* _Action item_
Please copy out the entries below exactly, beginning with the line that contains "Given: Tap the MUSINSA logo in the banner" and ending with the line that contains "The width and height of the screenshot is (649, 487).", and include nothing outside that span.

* _Data to process_
- Opening Delimiter -
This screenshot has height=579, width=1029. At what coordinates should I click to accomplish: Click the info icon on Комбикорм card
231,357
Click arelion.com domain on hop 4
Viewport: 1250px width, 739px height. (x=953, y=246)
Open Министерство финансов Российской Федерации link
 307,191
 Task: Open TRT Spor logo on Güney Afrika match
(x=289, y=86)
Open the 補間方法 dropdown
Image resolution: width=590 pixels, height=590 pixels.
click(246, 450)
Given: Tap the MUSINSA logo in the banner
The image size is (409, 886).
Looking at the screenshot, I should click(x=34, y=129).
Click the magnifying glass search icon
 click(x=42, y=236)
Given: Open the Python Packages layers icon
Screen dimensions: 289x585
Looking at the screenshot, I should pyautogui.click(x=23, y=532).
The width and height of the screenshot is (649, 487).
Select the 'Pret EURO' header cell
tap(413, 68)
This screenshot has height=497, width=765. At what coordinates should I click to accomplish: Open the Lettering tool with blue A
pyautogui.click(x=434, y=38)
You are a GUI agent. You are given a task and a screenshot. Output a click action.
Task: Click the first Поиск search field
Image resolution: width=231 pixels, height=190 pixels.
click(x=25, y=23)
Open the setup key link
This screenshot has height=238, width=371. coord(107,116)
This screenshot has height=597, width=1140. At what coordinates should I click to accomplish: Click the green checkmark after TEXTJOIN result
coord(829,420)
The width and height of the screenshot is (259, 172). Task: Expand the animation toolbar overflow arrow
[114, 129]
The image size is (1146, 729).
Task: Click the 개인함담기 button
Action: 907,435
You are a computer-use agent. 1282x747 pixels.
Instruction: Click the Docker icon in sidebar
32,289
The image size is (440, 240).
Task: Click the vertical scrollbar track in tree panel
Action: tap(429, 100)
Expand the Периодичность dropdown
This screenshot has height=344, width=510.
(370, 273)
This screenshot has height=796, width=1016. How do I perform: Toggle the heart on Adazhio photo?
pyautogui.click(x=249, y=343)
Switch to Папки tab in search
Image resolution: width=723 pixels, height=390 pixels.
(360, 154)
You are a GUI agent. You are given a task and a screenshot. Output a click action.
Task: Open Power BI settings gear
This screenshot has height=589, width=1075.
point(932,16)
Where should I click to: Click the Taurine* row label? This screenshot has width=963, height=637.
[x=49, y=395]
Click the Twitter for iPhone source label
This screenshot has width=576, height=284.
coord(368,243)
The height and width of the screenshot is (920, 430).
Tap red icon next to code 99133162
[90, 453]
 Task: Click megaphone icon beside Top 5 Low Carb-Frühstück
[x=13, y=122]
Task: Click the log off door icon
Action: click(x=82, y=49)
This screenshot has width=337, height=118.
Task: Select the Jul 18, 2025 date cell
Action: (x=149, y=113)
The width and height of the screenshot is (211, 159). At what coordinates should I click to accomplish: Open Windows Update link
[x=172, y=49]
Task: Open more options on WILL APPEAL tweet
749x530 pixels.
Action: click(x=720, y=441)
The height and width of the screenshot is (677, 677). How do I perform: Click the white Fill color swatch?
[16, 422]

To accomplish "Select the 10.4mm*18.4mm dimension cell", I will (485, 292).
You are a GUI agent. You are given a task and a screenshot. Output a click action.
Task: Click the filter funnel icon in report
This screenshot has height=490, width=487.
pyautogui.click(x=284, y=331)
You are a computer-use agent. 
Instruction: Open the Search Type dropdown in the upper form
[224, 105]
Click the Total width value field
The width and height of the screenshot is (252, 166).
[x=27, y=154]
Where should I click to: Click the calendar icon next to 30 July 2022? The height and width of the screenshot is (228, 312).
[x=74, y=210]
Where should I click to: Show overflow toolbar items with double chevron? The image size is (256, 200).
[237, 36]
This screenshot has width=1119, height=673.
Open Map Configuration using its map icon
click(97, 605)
- Closing Delimiter -
* _Problem solution_
Given: Tap the MUSINSA logo in the banner
The image size is (409, 886).
Looking at the screenshot, I should click(x=34, y=129).
Click the magnifying glass search icon
 click(x=42, y=236)
Given: Open the Python Packages layers icon
Screen dimensions: 289x585
Looking at the screenshot, I should pyautogui.click(x=23, y=532).
The width and height of the screenshot is (649, 487).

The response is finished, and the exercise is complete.